Until recently, the company could do little but sit by and watch as the stock price suffered due to the diluted share count.  As part of the late-2017 spinout, Newmark was barred from buying back stock in any material way for a period of three years in order to shield BGC shareholders from suffering a big tax hit from the spinoff.

But when the lockout period ended in 2020, Newmark formed a plan to buy back shares and reduce the count, and with the Nasdaq payment, many believe the brokerage will get aggressive with buybacks.

Under its current repurchase authorization, Newmark can buy about $390 million worth of shares. And on the most recent earnings call, executives said they would buy back at least $100 million worth of shares in order to keep the count flat.

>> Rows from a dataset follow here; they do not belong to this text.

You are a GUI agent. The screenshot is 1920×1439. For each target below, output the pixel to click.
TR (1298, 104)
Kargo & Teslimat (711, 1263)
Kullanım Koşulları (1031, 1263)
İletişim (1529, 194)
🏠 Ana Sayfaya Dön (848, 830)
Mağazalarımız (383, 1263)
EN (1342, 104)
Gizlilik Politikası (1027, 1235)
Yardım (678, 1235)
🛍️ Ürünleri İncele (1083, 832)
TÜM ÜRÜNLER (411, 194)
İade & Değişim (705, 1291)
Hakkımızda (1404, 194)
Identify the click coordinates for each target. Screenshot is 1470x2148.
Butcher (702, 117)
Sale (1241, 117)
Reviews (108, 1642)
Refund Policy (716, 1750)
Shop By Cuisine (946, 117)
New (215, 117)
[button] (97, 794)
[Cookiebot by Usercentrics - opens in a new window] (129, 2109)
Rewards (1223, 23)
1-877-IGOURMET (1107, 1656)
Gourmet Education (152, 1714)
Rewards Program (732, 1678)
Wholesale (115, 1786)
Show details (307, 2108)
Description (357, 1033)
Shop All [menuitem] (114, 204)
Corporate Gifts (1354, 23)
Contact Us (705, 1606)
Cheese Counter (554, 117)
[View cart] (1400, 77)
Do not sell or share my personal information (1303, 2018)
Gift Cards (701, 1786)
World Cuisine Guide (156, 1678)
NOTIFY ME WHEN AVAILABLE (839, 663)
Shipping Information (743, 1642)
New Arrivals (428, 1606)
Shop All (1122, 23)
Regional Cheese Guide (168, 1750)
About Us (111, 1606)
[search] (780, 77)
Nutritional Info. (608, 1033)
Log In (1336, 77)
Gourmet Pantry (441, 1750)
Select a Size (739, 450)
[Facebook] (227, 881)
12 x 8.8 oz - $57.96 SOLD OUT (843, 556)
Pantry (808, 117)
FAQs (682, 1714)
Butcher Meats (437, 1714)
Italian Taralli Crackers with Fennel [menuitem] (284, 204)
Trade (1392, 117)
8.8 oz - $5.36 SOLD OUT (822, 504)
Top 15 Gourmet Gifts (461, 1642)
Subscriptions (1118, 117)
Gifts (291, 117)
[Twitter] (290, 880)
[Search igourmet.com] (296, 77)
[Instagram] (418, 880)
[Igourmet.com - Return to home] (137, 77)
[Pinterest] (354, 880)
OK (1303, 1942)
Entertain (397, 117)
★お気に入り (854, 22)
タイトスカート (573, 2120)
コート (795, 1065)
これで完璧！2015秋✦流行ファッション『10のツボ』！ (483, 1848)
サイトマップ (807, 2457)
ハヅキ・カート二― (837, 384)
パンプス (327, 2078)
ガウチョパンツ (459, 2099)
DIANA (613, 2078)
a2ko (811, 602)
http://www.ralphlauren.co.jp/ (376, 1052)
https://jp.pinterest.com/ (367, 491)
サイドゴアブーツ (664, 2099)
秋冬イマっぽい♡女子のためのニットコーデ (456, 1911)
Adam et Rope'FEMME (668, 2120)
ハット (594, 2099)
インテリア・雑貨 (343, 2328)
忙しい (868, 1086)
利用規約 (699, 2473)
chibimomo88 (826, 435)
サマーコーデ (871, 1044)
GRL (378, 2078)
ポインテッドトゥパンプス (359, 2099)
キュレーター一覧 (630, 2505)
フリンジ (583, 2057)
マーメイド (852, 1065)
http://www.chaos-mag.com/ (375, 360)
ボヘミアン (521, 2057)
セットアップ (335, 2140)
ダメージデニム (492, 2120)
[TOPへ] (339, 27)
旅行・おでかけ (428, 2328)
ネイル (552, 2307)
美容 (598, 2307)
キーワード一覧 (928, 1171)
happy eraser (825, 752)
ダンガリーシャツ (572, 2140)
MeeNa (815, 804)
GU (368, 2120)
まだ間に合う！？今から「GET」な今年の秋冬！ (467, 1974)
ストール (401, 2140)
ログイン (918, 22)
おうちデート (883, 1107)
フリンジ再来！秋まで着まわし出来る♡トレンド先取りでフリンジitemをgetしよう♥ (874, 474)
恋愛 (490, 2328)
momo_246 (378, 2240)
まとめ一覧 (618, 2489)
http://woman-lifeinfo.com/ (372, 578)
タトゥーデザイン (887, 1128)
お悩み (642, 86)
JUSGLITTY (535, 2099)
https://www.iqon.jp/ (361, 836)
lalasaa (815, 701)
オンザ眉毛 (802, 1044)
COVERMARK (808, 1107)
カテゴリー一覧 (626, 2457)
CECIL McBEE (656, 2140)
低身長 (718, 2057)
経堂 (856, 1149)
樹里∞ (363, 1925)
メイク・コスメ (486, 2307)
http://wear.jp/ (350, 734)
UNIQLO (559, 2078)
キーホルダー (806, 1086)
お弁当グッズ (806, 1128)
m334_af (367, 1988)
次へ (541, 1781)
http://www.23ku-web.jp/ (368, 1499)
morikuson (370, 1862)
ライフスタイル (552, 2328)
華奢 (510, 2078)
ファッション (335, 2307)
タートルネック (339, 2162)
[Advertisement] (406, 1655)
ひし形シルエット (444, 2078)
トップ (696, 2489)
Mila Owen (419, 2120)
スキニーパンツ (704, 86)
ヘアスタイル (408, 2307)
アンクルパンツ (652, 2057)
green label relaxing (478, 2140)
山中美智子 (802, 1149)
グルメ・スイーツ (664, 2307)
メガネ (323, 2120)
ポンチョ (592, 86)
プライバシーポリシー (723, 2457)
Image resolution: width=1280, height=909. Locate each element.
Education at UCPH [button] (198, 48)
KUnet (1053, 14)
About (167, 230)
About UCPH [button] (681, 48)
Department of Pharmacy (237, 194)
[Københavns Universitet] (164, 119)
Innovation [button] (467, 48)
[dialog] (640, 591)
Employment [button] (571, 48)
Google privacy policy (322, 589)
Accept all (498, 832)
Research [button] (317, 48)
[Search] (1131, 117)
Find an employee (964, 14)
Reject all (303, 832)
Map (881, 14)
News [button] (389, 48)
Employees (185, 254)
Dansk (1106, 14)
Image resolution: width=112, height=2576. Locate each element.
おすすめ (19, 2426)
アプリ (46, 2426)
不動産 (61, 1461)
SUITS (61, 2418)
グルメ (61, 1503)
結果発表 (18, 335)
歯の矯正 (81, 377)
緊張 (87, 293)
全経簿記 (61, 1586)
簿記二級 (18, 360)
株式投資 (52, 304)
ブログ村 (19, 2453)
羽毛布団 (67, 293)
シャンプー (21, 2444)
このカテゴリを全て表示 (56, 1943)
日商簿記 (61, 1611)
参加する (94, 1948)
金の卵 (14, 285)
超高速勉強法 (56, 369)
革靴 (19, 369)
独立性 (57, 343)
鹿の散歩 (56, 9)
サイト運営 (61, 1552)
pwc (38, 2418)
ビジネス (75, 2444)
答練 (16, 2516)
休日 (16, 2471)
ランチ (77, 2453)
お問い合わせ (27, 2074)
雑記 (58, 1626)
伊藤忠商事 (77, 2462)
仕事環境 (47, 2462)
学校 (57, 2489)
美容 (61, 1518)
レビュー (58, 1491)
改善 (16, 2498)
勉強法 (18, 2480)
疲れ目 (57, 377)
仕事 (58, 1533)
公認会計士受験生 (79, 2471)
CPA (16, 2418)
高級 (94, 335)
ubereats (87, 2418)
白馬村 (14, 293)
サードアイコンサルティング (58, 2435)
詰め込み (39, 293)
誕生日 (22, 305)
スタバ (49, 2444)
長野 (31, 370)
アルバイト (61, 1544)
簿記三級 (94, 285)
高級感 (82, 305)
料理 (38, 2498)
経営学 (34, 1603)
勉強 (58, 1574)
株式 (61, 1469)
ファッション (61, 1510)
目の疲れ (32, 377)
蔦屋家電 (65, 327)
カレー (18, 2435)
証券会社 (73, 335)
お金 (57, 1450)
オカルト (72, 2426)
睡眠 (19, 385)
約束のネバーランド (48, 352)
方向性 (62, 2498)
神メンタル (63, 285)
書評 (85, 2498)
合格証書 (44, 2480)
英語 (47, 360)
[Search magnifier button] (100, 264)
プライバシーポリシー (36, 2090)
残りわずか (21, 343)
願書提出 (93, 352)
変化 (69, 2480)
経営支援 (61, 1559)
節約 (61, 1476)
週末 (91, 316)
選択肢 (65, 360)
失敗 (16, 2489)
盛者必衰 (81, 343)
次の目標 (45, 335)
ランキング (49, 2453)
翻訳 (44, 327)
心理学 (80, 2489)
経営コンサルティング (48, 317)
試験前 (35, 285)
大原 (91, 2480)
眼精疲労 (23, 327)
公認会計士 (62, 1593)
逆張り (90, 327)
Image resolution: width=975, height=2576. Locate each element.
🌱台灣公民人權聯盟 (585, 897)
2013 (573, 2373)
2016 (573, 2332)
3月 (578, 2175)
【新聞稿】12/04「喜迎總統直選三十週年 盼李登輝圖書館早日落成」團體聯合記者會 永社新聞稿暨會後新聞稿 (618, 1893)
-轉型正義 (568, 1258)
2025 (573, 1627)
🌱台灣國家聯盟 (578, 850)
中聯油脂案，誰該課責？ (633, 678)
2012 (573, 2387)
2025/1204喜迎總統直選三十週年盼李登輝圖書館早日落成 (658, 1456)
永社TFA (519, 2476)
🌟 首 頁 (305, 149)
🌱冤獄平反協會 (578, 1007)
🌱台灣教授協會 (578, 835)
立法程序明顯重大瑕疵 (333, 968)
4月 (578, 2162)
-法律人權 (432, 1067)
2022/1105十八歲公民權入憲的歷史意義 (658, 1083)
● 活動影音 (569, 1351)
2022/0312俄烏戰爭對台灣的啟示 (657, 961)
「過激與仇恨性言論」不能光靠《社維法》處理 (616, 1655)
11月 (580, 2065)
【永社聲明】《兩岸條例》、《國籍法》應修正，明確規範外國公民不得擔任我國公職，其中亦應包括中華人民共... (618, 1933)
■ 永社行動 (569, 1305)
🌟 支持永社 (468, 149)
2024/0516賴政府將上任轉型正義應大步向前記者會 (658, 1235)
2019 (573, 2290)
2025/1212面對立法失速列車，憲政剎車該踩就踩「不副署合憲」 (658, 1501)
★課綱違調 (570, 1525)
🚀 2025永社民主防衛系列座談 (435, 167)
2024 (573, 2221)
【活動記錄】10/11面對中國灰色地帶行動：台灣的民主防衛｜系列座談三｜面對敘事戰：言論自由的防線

“EPS dilution has been a real issue,” Piper Sandler analyst Alex Goldfarb said. “It’s something they have been doing a good job of addressing, but clearly they know they need to do more. They have a few years to get this right, and I think they’re taking the right steps.”

Payback time

Newmark has also said it will use some of the money to pay down debt.

The company entered the pandemic with a healthy level of debt, but it borrowed heavily on a corporate revolver and increased its leverage ratio as earnings declined, according to Fitch Ratings. The company said it will use some of the Nasdaq cash to pay down the remaining $140 million outstanding on the credit line.

With the debt reduction and expectations that earnings will grow with the economic recovery, Newmark should be in a good position leverage-wise, said Fitch analyst Kevin McNeil.

“The priority is to achieve a normalized operating-margin profile,” he said. “It looks like people are going to be returning to New York, and in terms of the commercial real estate brokerage business, we expect that will normalize over time.”

And the company can use some of the Nasdaq money to invest in its business.

Newmark has grown over the years through mergers and acquisitions, like its tie-up with multifamily mortgage lender Berkeley Point Financial in 2017, its purchase of the retail brokerage RKF  the following year and its acquisition of Knotel out of bankruptcy this year.

For now, executives are avoiding spelling out how they’ll spend all $850 million of the Nasdaq payment. The company did not respond to calls for comment.

But one issue that could complicate matters is their rebounding stock price.

Newmark’s stock is trading at about $13 per share, recovering virtually all of the ground lost during the pandemic. If the stock continues to climb, Newmark execs could argue that the stock is too expensive to buy and the money could be better spent elsewhere.